* **Texte fourni**:
++++

Publié à l'origine sur la Bourse au quotidien.fr
Si l’été fut soporifique sur le compartiment « Actions », les spécialistes du Forex (marché des devises) ne se sont pas ennuyés avec la désintégration du dollar. Le billet vert a perdu 6% face à l’euro depuis fin juin (et 15% depuis le 1er janvier, partant d’un plancher de 1,0340). La conjoncture américaine n’est pas vraiment en cause : le PIB vient même d’être revu à +3% au deuxième trimestre, contre +2,6% estimé début août, et le marché de l’emploi est aussi révisé à la hausse sur août. Merci à Janet Yellen qui, au début de l’été, a lâché devant le Congrès : « les taux n’ont plus besoin d’être relevés tant que cela ».
Yellen a établi ce diagnostic alors que la « normalisation » qu’elle entendait mener s’est soldée depuis fin 2014 par 4 tours de vis monétaire au lieu des 8 anticipés à l’origine d’ici mi-2017. Alors certes, il n’y avait pas de calendrier fermement pré-établi – à la différence des précédentes phases de resserrement monétaire – mais personne n’aurait osé parier que la Fed agirait si lentement. La structure actuelle de la courbe de taux (qui s’aplatit) déjoue tous les objectifs affichés par les membres de la Fed depuis 3 ans et Janet Yellen doit réaliser des acrobaties sémantiques pour expliquer qu’en fait, tout se passe à merveille, que les taux sont adéquation avec ses objectifs implicites – qui étaient heureusement suffisamment flous pour ne pas se retrouver en porte-à-faux. Les différentes planètes (croissance, chômage, inflation…) ne se sont comme par hasard jamais alignées depuis 8 ans, donc il apparaît toujours légitime de ralentir l’allure puisque le cap de la normalisation est officiellement maintenu.

++++

* **Consigne 1**: Indiquez si chacune des affirmations suivantes concorde avec l'article sur le recul du dollar, en répondant par oui ou par non et en citant les mots décisifs de l'article. (a) Le dollar a perdu 6 % face à l'euro depuis fin juin. (b) Le PIB américain du deuxième trimestre a été revu à la baisse. (c) Depuis fin 2014, la Fed a procédé à huit tours de vis monétaire.
* **Consigne 2**: Poursuivez l'article sur le recul du dollar à partir de sa dernière phrase.
Le listing n'est d'aucune utilité ici.

++++

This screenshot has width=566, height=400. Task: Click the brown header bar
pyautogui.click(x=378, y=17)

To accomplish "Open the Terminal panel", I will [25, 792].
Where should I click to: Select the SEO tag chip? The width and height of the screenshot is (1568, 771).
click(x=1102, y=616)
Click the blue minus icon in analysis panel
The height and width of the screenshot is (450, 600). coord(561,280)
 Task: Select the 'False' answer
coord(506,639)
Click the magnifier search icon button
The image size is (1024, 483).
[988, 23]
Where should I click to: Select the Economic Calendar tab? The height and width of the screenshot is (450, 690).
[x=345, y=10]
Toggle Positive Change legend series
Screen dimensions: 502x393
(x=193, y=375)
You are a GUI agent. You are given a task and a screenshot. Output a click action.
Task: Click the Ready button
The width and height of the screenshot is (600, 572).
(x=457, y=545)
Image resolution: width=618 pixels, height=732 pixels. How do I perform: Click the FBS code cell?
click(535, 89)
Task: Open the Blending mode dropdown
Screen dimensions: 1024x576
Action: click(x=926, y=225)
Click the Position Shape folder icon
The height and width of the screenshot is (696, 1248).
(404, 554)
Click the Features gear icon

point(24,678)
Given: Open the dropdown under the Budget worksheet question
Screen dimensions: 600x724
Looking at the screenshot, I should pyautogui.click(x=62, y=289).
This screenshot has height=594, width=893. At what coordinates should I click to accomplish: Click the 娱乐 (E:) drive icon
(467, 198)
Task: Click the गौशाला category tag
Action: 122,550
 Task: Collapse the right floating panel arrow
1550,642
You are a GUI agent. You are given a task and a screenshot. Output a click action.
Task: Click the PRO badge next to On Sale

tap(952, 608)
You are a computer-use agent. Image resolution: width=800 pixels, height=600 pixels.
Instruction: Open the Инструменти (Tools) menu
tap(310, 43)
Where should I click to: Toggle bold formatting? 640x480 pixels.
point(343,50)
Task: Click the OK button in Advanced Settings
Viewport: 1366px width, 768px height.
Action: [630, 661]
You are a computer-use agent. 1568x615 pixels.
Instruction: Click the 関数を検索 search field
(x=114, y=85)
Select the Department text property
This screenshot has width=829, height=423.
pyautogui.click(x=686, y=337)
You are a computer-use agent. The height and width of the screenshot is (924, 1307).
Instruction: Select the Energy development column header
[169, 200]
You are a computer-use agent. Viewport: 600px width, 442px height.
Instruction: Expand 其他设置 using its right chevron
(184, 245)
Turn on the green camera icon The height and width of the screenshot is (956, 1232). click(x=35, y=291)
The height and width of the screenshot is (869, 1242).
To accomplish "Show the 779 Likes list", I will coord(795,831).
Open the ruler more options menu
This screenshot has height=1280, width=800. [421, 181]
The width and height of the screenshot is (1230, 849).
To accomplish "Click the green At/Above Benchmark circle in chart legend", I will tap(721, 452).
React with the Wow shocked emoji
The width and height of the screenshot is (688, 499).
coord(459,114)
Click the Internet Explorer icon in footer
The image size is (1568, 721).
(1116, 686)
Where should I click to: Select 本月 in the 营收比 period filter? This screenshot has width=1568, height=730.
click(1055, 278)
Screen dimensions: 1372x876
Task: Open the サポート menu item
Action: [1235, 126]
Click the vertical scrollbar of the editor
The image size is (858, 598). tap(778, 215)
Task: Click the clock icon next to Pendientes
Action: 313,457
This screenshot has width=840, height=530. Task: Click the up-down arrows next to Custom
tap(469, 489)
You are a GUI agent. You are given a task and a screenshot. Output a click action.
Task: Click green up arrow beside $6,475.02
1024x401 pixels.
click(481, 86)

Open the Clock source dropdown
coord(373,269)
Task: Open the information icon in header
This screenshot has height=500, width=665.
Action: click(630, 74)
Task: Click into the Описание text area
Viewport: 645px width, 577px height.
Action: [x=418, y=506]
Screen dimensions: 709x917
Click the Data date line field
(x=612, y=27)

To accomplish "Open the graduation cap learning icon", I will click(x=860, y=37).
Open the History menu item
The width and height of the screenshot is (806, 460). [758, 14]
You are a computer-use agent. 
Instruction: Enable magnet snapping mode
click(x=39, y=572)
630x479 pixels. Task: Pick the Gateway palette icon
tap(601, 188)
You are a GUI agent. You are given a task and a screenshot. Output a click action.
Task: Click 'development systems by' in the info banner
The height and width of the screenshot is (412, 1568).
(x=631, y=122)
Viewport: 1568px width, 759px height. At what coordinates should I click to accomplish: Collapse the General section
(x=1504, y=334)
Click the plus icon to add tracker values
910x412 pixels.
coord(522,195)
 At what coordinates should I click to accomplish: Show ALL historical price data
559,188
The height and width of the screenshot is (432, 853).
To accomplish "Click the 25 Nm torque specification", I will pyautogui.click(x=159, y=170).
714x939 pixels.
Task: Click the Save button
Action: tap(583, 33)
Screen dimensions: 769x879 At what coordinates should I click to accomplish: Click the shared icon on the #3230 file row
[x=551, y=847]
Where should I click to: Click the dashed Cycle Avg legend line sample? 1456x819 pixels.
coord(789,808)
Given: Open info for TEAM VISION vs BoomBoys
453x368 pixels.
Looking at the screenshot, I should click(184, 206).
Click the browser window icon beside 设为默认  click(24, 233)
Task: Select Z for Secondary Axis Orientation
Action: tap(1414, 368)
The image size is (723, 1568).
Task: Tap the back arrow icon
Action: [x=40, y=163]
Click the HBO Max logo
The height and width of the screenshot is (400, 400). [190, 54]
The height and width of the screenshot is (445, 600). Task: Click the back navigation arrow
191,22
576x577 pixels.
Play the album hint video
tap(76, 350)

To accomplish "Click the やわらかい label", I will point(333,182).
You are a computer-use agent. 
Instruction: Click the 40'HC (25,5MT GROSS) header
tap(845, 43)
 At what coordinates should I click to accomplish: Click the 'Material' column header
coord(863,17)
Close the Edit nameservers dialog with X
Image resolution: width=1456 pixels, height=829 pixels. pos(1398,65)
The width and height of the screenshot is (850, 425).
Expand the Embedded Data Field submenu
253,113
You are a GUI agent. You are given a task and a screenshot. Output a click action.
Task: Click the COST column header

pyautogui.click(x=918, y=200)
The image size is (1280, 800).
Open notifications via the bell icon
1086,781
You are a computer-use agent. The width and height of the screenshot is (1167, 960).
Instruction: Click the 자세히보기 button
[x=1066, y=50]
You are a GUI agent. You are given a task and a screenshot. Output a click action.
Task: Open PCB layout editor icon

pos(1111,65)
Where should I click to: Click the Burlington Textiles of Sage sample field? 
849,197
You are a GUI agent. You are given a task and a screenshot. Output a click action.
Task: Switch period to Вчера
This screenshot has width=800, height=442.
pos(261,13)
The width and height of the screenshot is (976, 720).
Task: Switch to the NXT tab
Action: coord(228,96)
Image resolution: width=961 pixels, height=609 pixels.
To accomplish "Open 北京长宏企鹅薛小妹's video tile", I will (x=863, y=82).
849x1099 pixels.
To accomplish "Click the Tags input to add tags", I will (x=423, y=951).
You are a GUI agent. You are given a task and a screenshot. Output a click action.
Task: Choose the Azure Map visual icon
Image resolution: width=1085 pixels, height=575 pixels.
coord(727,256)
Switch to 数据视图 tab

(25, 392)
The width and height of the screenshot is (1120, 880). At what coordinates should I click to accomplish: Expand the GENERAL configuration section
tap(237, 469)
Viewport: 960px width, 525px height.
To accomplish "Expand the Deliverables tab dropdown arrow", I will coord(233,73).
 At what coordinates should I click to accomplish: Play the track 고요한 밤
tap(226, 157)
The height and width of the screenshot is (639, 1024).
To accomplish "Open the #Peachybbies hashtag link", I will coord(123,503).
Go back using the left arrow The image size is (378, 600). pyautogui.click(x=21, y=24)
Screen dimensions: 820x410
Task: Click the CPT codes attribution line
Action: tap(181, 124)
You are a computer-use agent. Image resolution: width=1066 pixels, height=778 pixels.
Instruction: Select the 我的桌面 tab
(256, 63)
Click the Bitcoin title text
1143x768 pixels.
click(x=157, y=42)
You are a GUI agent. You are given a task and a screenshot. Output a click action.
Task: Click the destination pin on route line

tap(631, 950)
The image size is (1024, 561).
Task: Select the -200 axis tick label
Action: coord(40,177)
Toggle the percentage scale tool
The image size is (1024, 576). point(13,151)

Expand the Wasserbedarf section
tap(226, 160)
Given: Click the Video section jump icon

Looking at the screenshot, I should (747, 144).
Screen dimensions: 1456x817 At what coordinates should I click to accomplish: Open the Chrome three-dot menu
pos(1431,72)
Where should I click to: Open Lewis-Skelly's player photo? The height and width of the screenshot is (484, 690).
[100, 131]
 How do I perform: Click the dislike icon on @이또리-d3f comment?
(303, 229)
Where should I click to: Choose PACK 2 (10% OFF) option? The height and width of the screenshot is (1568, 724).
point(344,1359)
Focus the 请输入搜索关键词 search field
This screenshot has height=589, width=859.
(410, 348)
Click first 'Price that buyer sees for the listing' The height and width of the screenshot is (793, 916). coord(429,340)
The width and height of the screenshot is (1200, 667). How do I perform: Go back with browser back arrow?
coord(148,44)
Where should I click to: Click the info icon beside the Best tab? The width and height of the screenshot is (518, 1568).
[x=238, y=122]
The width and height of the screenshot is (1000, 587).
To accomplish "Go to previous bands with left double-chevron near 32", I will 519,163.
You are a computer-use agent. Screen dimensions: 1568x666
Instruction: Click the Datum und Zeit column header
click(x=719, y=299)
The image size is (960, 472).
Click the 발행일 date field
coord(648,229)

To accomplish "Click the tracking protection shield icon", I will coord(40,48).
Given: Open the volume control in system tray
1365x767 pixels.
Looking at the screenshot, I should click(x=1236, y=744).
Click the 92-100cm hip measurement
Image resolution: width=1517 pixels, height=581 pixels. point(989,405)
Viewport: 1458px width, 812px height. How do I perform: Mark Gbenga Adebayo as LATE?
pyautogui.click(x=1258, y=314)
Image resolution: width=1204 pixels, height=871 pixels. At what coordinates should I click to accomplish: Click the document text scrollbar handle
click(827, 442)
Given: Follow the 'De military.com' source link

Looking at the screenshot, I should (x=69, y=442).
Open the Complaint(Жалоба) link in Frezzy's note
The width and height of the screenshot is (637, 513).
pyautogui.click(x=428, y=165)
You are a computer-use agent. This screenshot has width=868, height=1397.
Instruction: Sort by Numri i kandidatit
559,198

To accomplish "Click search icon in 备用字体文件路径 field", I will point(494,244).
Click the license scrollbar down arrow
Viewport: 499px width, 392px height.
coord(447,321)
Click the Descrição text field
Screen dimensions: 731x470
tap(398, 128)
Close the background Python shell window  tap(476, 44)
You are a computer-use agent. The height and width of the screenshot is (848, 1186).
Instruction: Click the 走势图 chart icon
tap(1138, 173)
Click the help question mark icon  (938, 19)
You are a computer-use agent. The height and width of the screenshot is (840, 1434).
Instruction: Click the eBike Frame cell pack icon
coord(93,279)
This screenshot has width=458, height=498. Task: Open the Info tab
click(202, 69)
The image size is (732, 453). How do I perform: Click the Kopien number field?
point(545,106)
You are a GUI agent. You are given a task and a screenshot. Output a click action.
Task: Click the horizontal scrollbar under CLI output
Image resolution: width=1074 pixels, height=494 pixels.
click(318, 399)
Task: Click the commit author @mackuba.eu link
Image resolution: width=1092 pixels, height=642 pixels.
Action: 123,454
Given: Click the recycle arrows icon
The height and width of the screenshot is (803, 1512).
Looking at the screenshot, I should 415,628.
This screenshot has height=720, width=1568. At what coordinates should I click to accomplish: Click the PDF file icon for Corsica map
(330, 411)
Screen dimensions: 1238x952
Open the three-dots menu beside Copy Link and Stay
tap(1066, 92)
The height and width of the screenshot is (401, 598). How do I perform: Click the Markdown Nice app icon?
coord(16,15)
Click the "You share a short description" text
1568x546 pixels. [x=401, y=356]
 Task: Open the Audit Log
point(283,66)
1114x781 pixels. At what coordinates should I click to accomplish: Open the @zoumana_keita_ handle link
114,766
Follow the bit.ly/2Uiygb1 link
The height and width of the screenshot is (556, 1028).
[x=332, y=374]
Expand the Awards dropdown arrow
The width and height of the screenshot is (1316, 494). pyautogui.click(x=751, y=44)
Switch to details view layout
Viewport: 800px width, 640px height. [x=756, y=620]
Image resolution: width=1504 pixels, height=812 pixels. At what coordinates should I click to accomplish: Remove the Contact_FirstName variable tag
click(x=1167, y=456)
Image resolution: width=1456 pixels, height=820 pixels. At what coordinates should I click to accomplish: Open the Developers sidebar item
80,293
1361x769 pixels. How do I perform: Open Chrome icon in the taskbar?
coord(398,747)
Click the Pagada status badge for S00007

++++

* **Réponse 1**:
(a) Oui : « Le billet vert a perdu 6% face à l’euro depuis fin juin ».
(b) Non : « le PIB vient même d’être revu à +3% au deuxième trimestre, contre +2,6% estimé début août ».
(c) Non : « s’est soldée depuis fin 2014 par 4 tours de vis monétaire au lieu des 8 anticipés ».

* **Réponse 2**:
▶ Donc la crédibilité de la Fed est sauve ?
Elle est sauve pour l’instant, mais le Dollar paye le prix fort. Il est trop tard pour que la Fed y change quoi que ce soit, mais elle devrait au moins éviter que la glissade se transforme en débâcle, comme ce serait par exemple le cas si le Dollar plongeait cette fois en direction des 1,25 avant le 31 décembre.
Mais pour renverser la vapeur sur le moyen terme, la tâche de la Fed va s’avérer ardue. Elle doit composer avec l’imprévisible locataire de la Maison-Blanche qui a tout promis et rien tenu (en matière fiscale et de grands travaux notamment), avec les déficits US qui atteignent un nouveau plafond (attention au fiscal cliff le 29 septembre) et qu’il va falloir étendre sensiblement. Les dégâts causés par le cyclone Harvey sont déjà estimés à plus de 125 Mds$ par le gouverneur du Texas (et ce n’est pas fini), tandis que Donald Trump a promis d’intensifier la présence militaire américaine en Afghanistan (coût probable d’au moins +30 Mds$ en année pleine), avec cette fois-ci l’appui sans réserve des néoconservateurs du Congrès (ils sont majoritaires au sein du parti républicain, mais également bien représentés au sein de la formation démocrate, Hillary Clinton étant leur chef de file).
Janet Yellen aimerait certainement achever son mandat (encore 5 mois !!) sans avoir à gérer une tempête sur les marchés… ou des turbulences qu’elle aurait elle-même provoquées en voulant rappeler que c’est la Fed qui décide et que personne ne lui dicte sa conduite, en mode « notre politique monétaire ne se décide pas à la corbeille ». Le genre de coquetterie que le marché ne saurait lui permettre.